Make WordPress Core

Opened 9 years ago

Closed 9 years ago

Last modified 9 years ago

#33864 closed defect (bug) (fixed)

Cannot add accented tag if non-accented look-alike exists (eg. szel, szél)

Reported by: gezamiklo's profile geza.miklo Owned by: boonebgorges's profile boonebgorges
Milestone: 4.4 Priority: normal
Severity: normal Version: 4.3
Component: Taxonomy Keywords: has-patch dev-feedback
Focuses: Cc:

Description

The key is the query checking the existence of the keyword. A slight modification will make it work:
See function get_term_by in wp-includes/taxonomy.php

The query in line 1465 is:

$term = $wpdb->get_row( $wpdb->prepare( "SELECT t.*, tt.* FROM $wpdb->terms AS t INNER JOIN $wpdb->term_taxonomy AS tt ON t.term_id = tt.term_id WHERE tt.taxonomy = %s AND $field = %s LIMIT 1", $taxonomy, $value ) );

If you add BINARY to the query, then

$term = $wpdb->get_row( $wpdb->prepare( "SELECT t.*, tt.* FROM $wpdb->terms AS t INNER JOIN $wpdb->term_taxonomy AS tt ON t.term_id = tt.term_id WHERE tt.taxonomy = %s AND BINARY $field = %s LIMIT 1", $taxonomy, $value ) );

Attachments (2)

33731.diff (756 bytes) - added by mehulkaklotar 9 years ago.
33731.patch (1.1 KB) - added by tyxla 9 years ago.
Adding unit tests for the 2 cases: term with accent, followed by term without accent; term without accent, followed by term with accent.

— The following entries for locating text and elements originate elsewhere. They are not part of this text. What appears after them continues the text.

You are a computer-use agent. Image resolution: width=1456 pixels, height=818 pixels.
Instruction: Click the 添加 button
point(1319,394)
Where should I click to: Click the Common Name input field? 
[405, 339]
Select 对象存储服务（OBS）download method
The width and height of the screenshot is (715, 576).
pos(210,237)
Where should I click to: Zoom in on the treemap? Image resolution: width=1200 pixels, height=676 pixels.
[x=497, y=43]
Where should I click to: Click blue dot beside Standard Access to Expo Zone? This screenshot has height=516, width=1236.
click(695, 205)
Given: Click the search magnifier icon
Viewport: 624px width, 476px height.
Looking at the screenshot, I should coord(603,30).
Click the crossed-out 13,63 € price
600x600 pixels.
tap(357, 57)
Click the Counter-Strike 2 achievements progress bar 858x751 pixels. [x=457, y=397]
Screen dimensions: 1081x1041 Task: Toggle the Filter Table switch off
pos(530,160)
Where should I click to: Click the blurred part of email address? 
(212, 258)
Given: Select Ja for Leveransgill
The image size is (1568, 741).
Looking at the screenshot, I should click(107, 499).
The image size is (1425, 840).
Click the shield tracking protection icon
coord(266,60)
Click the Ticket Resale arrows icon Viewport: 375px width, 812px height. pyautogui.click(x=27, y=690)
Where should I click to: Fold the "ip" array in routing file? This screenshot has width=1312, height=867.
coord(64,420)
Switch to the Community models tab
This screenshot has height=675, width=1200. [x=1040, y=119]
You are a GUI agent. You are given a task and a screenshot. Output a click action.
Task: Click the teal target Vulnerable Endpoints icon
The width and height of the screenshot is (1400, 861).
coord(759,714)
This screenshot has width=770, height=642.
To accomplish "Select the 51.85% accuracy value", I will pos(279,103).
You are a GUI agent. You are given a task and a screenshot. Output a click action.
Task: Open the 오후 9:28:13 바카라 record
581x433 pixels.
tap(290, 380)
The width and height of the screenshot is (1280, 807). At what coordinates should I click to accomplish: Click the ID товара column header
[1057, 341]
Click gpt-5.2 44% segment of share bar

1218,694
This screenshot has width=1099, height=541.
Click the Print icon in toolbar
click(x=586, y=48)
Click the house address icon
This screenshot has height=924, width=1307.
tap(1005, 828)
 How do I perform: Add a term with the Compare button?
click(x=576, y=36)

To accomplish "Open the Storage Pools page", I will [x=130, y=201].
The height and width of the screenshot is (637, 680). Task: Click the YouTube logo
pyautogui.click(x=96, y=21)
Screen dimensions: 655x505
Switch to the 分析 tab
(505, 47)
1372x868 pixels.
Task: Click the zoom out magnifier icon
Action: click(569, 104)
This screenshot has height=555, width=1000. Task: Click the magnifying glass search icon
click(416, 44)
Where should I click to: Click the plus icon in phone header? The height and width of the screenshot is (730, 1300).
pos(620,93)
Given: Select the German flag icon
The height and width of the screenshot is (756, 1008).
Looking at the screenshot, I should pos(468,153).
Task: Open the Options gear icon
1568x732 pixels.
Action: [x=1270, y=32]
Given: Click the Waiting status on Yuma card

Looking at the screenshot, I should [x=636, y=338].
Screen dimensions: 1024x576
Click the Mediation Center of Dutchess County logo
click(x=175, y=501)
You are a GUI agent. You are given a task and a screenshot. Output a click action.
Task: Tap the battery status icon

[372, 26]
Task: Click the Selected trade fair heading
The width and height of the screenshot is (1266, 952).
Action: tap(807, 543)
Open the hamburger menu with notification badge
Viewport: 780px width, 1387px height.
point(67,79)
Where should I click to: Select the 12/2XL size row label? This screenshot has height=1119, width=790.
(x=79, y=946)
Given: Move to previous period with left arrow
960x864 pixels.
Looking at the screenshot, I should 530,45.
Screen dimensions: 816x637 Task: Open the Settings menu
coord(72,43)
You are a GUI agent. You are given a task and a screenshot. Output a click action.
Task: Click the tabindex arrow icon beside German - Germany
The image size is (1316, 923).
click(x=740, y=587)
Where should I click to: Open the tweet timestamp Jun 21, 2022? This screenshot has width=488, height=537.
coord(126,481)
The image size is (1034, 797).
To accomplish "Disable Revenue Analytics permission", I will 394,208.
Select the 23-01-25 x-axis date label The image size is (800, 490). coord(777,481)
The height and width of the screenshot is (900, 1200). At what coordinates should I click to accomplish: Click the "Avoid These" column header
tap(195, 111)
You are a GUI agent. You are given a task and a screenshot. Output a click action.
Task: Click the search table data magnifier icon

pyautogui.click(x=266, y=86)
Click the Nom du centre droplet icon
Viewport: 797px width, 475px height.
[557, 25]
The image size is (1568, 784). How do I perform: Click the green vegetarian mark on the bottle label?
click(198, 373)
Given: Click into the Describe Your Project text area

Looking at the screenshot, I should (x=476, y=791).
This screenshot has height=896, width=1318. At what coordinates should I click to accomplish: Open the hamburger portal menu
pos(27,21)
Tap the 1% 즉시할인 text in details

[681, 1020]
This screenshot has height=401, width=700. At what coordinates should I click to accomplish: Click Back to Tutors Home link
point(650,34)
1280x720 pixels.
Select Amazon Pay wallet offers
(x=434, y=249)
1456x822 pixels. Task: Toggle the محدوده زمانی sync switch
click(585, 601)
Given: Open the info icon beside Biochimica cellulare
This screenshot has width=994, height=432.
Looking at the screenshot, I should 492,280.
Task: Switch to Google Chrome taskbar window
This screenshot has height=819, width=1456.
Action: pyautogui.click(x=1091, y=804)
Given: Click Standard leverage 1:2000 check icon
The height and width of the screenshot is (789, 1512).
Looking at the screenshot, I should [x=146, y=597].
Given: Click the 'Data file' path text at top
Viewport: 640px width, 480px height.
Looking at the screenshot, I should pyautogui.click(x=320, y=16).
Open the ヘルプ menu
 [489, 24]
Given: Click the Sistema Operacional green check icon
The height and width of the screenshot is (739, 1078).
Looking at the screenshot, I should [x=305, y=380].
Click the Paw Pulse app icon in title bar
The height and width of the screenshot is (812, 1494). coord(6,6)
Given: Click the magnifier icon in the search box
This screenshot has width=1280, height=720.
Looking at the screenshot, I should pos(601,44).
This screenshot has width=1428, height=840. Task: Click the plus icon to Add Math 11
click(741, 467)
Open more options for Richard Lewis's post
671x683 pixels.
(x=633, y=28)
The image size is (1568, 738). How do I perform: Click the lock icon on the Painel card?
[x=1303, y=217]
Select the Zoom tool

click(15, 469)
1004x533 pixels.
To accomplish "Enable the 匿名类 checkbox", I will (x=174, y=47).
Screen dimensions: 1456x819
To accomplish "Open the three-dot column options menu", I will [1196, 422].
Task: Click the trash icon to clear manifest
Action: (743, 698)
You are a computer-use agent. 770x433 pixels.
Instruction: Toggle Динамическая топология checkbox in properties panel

Download all attachments as: .zip

Change History (18)

#1 @swissspidy
9 years ago

  • Milestone Awaiting Review deleted
  • Resolution set to duplicate
  • Status changed from new to closed

Duplicate of #33731.

#2 @geza.miklo
9 years ago

No it isn't a duplicate. Accents are supported is appropriate encoding is used. We are using utf-8. So I can add accented tags. But if I add szél at first I cannot add szel anymore. But in hungarian szél is wind and szel means cut. So they are completely different things.

The problem lies in the part createing the slug and checking for the existence of the word as tag name. You can see that szél and szel should not be the same name. However mysql's comparison depends on the database collation. Using the default these two queries' results will be the same:

SELECT * FROM wp_tags WHERE name = 'szel';
-- lists szel and szél if both exists

SELECT * FROM wp_tags WHERE name = 'szél';
-- lists szel and szél two is both exits

SELECT * FROM wp_tags WHERE BINARY name = 'szel';
-- will list only szel

SELECT * FROM wp_tags WHERE BINARY name = 'szél';
-- will list only szél

Please reconsider marking it a duplicate.

#3 @SergeyBiryukov
9 years ago

  • Component changed from General to Taxonomy
  • Keywords needs-patch added
  • Milestone set to 4.4
  • Resolution duplicate deleted
  • Status changed from closed to reopened

Reopening, does not seem to be related to #33731.

@mehulkaklotar
9 years ago

#4 @tyxla
9 years ago

  • Keywords has-patch added; needs-patch removed

Patch works for me. This needs unit tests, adding some right away.

@tyxla
9 years ago

Adding unit tests for the 2 cases: term with accent, followed by term without accent; term without accent, followed by term with accent.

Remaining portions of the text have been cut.